Network Security with Cloudera Altus and Apache Spot

by Arpad Nyilas

Posted in Technical | October 22, 2018 7 min read

Introduction

In the last few years, IT security threats to enterprise systems have increased, which has necessitated installing log ingestion and analysis solutions in any enterprise network.

This blog post illustrates how Cloudera built its own scalable solution for log ingestion and analytics using Apache Spot and Cloudera Altus. By leveraging transient workloads in the cloud, Cloudera reduced the solution’s operational costs by 50% when compared to traditional, persistent cluster approaches.

Use Case

At Cloudera, the Infosec team needed to build a centralized log ingestion and analytical solution to monitor all key systems in the company for anomalous security events. The Infosec team chose to build their solution on Apache Spot, as Cloudera was one of the founding organizations of that project. The first iteration was deployed using persistent cloud-based infrastructure, however this turned out to be rather costly due to the bursty resource utilization profile of this use case. To address this, a new deployment of Apache Spot was moved to a cloud-based infrastructure — using transient clusters — that better matches the resource utilization profile, resulting in lower operational costs.

Introducing Apache Spot

Apache Spot is a community-driven cybersecurity project that brings advanced analytics to system, network, and application logs in an open, scalable platform. Instigated by companies including Cloudera, Intel, StreamSets and others, Apache Spot was first released as open source in 2016.

Spot aims to gain insights from network flow and packet analysis. Spot expedites threat detection, investigation, and remediation using machine learning techniques and consolidates all enterprise security data into a comprehensive IT telemetry cluster based on open data models.

The Cloudera Infosec team’s cluster needed to ingest and process the following types of logs:

Amazon AWS VPC Flows logs
Web Server access logs
Cloudera Navigator logs
Syslogs from cluster nodes

All of these logs are loaded to Amazon S3.

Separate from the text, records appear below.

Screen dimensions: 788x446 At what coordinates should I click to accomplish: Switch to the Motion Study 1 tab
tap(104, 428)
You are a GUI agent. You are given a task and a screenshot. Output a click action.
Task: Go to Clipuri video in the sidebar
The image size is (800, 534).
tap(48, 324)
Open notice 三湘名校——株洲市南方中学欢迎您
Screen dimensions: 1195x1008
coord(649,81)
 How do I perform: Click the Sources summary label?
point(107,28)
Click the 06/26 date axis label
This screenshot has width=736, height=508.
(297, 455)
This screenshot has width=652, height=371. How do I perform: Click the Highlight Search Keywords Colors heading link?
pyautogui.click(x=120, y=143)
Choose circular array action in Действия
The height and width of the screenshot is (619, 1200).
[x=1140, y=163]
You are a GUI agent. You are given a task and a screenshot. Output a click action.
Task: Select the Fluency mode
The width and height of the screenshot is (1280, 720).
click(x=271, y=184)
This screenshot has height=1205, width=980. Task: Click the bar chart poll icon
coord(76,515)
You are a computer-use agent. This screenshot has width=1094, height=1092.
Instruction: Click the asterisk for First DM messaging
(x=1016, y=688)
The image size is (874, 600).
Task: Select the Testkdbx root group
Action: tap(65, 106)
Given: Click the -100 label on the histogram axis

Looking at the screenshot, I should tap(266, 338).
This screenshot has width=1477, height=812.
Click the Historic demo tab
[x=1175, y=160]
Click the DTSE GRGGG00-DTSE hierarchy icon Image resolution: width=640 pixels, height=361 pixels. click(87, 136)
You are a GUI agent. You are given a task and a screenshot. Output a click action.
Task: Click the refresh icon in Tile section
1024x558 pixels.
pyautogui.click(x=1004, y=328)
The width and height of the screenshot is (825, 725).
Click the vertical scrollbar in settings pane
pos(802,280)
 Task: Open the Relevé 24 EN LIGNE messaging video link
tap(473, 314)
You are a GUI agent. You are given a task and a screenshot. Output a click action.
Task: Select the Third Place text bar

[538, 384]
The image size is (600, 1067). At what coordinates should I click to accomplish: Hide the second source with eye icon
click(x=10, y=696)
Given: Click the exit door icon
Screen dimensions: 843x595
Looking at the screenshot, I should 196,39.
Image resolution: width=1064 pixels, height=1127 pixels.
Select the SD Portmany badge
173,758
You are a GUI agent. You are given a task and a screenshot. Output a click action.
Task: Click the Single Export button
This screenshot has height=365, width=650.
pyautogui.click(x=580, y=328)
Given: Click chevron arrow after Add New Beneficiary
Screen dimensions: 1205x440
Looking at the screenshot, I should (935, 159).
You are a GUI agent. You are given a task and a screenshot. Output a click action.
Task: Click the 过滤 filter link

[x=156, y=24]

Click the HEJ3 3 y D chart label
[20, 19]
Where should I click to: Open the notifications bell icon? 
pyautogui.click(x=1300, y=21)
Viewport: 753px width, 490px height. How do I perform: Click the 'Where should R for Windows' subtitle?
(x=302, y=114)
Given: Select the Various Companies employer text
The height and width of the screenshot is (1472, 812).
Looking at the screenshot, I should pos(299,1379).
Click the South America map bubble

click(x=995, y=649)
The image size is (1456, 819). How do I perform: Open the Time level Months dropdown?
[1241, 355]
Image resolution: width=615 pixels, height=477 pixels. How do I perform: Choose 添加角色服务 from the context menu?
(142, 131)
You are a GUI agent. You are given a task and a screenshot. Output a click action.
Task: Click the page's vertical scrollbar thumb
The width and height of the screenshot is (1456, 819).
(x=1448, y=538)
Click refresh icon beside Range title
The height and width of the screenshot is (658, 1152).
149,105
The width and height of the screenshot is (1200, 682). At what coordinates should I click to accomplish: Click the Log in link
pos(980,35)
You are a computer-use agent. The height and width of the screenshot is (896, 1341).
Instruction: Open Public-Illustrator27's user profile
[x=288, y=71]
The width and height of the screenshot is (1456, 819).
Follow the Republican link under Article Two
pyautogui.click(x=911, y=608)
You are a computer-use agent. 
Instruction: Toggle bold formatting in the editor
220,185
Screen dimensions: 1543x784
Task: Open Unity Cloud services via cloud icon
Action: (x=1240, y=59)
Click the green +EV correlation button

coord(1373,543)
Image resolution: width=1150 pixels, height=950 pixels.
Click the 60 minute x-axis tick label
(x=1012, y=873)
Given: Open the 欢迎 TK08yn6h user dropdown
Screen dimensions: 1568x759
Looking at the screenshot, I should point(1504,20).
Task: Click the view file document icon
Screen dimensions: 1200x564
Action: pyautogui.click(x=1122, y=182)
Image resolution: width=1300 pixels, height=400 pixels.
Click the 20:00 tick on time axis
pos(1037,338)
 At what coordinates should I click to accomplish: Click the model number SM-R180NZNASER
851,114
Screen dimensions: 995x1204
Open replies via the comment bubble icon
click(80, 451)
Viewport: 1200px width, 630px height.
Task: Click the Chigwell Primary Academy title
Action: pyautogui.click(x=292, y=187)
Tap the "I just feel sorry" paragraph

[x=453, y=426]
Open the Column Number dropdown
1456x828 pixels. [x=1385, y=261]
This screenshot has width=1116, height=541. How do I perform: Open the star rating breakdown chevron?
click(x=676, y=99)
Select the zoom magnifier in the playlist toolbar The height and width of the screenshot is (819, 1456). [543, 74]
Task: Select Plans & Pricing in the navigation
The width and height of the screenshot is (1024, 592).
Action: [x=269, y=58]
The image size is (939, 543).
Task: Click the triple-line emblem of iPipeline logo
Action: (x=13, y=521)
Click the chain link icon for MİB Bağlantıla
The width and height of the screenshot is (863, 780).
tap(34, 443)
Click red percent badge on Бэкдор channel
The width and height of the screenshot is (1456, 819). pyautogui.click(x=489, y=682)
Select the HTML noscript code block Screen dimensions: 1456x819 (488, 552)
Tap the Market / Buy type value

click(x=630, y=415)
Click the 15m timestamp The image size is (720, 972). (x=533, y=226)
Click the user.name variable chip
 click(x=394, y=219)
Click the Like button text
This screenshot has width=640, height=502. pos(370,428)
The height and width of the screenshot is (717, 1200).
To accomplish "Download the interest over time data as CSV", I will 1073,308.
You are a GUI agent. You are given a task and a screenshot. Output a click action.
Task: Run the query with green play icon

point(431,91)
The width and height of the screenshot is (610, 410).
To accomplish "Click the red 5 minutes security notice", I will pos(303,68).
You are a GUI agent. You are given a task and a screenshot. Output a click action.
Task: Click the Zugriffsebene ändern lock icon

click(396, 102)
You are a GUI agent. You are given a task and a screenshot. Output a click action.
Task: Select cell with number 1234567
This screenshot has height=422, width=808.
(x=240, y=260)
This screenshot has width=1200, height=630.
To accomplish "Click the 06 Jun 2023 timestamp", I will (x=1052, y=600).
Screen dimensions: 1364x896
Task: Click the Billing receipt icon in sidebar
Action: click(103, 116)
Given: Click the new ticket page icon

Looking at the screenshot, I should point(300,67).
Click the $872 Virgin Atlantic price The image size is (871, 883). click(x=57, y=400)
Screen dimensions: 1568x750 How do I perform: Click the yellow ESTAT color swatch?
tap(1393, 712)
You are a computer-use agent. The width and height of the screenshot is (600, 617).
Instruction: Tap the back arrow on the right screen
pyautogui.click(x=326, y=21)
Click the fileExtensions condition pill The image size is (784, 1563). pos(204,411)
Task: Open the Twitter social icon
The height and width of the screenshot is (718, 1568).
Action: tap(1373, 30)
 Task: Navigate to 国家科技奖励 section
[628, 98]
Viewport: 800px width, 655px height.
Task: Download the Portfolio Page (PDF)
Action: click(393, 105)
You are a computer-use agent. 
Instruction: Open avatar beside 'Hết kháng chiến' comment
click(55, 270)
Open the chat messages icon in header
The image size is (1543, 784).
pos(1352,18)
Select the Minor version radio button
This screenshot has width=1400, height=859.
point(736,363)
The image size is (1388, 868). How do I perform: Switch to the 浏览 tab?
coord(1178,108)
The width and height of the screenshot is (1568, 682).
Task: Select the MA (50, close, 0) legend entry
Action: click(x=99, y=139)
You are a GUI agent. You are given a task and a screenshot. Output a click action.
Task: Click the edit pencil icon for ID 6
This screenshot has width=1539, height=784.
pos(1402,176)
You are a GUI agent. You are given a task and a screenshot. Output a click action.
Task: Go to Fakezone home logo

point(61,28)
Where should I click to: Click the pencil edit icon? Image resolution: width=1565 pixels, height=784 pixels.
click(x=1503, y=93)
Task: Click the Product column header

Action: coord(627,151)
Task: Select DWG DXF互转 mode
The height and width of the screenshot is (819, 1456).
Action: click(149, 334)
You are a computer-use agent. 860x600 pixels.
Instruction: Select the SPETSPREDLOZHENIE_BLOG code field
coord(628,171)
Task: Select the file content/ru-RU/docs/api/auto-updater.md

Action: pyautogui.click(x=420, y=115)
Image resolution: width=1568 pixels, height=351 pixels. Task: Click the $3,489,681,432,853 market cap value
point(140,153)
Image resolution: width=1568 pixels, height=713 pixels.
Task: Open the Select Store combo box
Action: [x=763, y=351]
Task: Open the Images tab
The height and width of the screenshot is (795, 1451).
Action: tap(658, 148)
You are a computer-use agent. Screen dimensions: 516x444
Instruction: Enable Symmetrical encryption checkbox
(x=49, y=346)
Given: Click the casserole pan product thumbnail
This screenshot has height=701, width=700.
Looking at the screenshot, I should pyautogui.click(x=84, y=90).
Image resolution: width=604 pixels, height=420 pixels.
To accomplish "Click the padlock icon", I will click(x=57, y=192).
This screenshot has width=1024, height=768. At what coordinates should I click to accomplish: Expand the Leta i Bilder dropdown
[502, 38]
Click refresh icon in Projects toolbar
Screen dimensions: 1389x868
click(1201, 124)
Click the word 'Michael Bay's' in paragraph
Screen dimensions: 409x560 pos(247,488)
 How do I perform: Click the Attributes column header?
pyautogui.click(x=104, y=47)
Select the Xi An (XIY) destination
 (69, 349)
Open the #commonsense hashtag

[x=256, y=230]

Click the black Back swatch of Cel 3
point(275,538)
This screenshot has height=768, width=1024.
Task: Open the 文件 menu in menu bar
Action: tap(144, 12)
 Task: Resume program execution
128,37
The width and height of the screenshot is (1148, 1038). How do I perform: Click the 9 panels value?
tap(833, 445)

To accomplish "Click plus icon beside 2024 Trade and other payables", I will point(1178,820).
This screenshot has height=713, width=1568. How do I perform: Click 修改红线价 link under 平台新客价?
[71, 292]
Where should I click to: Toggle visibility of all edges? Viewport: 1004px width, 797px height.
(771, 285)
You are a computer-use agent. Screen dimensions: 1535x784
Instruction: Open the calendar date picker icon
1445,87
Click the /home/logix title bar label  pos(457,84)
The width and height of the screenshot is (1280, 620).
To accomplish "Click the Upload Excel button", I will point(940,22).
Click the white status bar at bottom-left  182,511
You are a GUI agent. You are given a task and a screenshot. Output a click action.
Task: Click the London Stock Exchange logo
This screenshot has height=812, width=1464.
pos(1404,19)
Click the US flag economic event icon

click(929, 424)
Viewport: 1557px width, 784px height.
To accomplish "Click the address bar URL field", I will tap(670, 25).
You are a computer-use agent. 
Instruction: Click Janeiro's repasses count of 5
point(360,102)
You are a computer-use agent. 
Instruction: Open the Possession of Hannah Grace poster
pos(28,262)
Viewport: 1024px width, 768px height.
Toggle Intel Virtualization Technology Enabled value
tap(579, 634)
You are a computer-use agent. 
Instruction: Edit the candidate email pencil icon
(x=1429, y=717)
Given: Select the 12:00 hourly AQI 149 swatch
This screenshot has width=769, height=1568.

The team chose to use the SPOT-181_ODM branch of the Spot project, which includes the new Open Data Model feature. Using this, Apache Spot can handle multiple types of logs in the same table. Moreover, this branch uses StreamSets to ingest event data instead of Apache Kafka. Therefore, users can use a graphical interface for mapping the source data structure to ODM schema. Read more about Spot here.

Spot has the following modules:

Ingest module: In the Cloudera Infosec deployment, this phase uses StreamSets to load logs from row format into the oni.event Hive table. Here Spot maps raw log formats to the Open Data Model schema. Read more about StreamSets here.
Machine learning module: Spot uses the LDA model to find anomalies in the system by analyzing logs using Apache Spark 2.
Operational Analytics (OA) module: An additional processing step after machine learning, including noise filtering, whitelisting, and heuristics-based analysis.
Visualization module: The Cloudera Infosec deployment uses Arcadia Data (a BI tool for big data) to visualize Spot data.

Initial Approach: Persistent Cluster

A block diagram of the initial solution looked like this:

High-level diagram of initial approach

As this diagram shows, the deployment includes multiple log sources. The dashed rectangle is the CDH cluster that contains all phases of Spot. This approach uses different StreamSets instances inside and outside the Spot cluster.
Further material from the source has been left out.